## Parts of the exercise
#1 In the article about patent lawsuits against music services, which company actually filed the lawsuits?
#2 Extend the article about the patent lawsuits against music services, starting after its final sentence.

By | Published on Monday 19 August 2019

Internet

Apple, Google and Pandora have all been sued for patent infringement over the way their music services work. So that’s fun. We could do with more patent infringement in the Legal News section of CMU, to counter-balance the endless copyright chatter.

Three identical lawsuits filed in the US last week claim that each of the companies’ respective music platforms infringe four patents registered by software developer Alan Bartholomew between 2006 and 2015. Each relates to the transfer of digital media across a network.

The lawsuits have actually filed by a company called Post Media. The filings explain that Bartholomew himself is reaching retirement and “concerned about maintaining his software business in the volatile economy”. Not wanting to risk his family taking a financial hit on the legal action, he turned to Post Media “whose purpose in part is to conduct the work necessary to reward and provide compensation to Bartholomew”.

Records excerpted from a collection
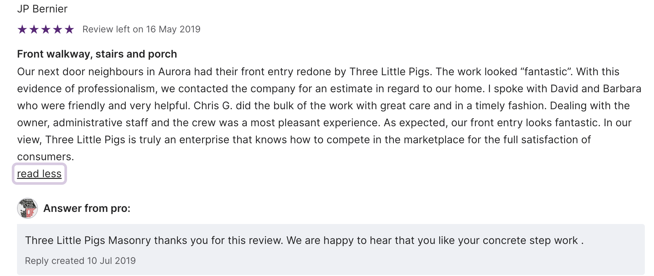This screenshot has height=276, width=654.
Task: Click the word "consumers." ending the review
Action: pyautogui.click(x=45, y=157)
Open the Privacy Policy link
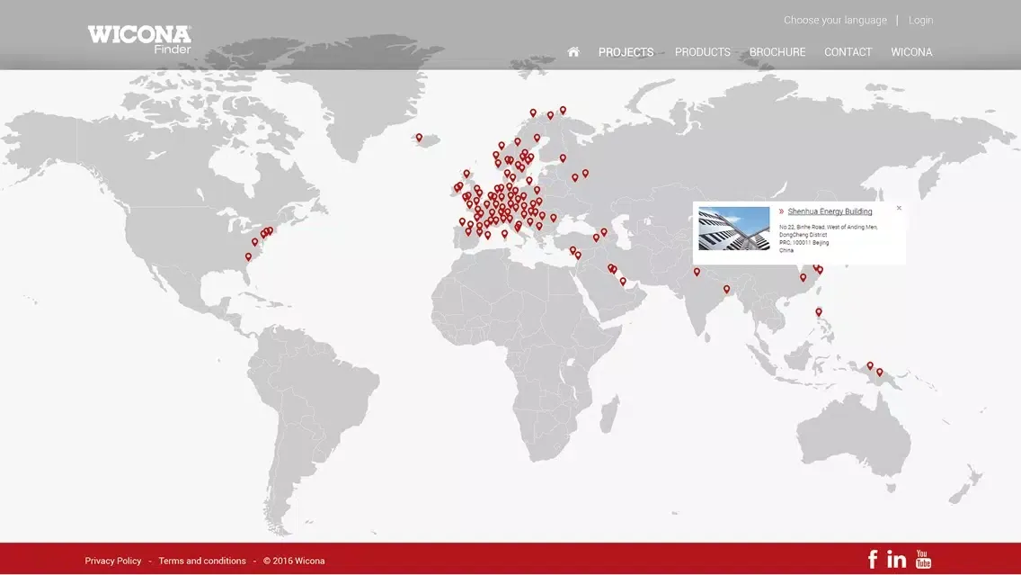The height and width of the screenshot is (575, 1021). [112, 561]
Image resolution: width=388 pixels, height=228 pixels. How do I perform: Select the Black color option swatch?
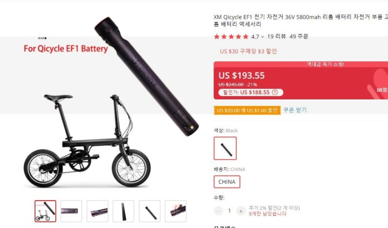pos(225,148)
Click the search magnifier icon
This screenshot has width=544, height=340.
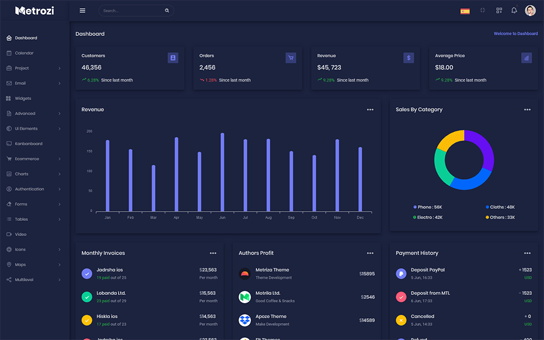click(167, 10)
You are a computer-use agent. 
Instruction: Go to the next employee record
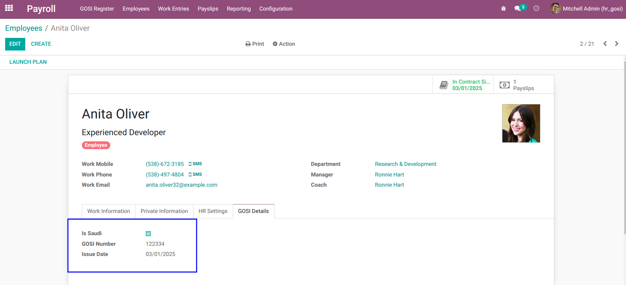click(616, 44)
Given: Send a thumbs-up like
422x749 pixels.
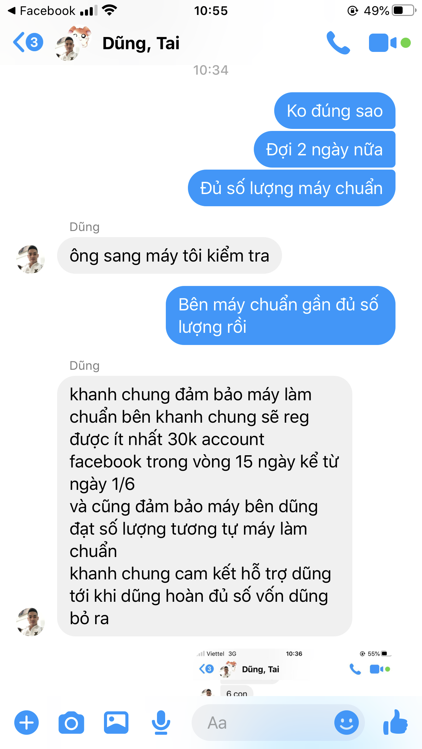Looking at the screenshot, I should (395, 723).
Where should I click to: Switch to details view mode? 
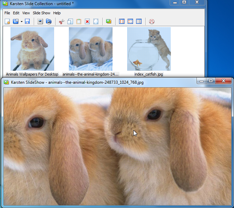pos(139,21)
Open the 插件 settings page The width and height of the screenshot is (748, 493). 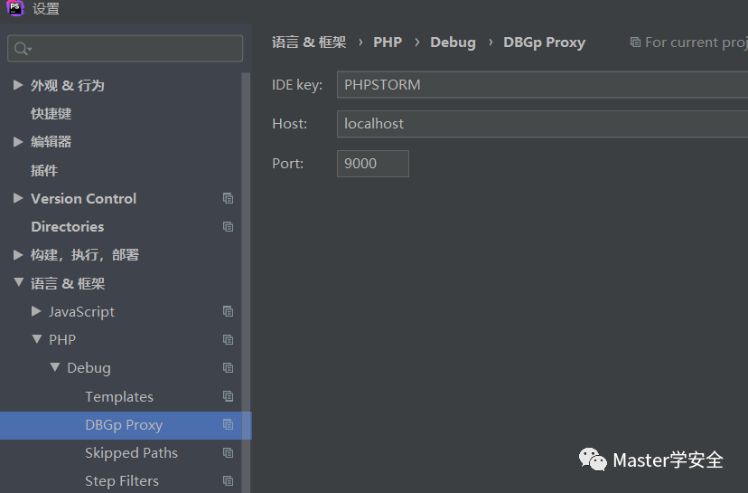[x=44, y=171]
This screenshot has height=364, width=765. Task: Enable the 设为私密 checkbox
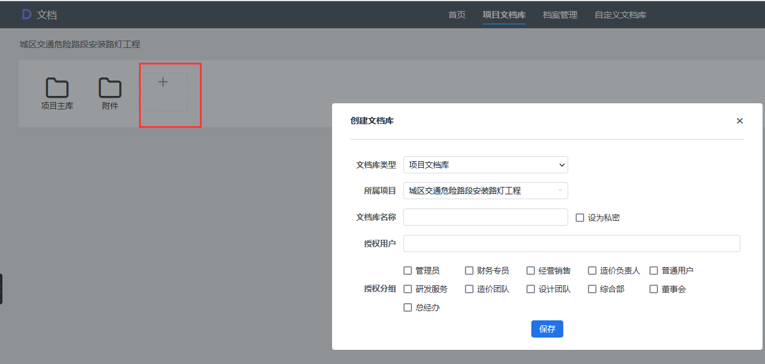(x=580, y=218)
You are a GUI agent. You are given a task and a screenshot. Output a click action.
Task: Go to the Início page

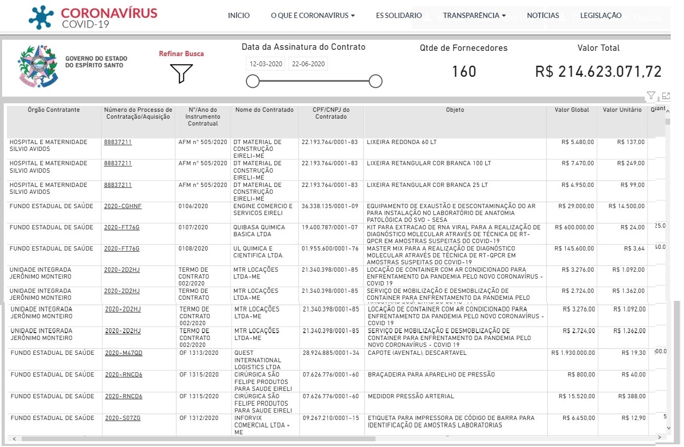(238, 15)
==
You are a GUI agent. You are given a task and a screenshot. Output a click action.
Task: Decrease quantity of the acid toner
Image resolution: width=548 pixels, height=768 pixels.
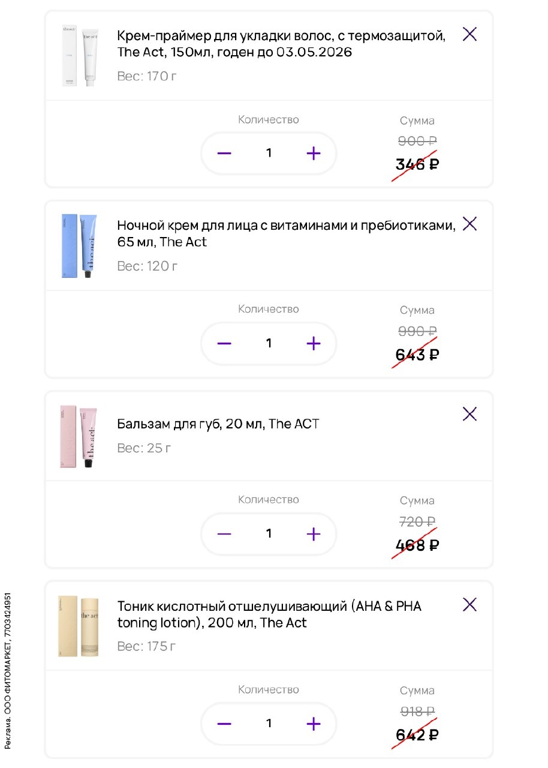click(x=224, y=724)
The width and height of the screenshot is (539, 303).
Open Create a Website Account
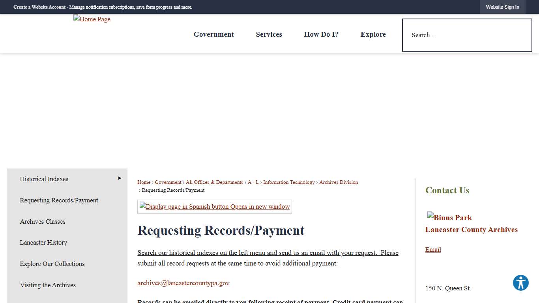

## Task-by-task outputs
#1 Post Media

#2
Apple, Google and Pandora would all have been aware of the patents and therefore created their services without compensating Bartholomew with either “specific intent to cause infringement or with wilful blindness to the resulting infringement”, it is then alleged.

Apple and Google have been subject to similar lawsuits over their music technology before. Post Media also sued Spotify and iHeartMedia in 2016 and Slacker in 2017.

None of the parties involved has as yet commented on the new litigation.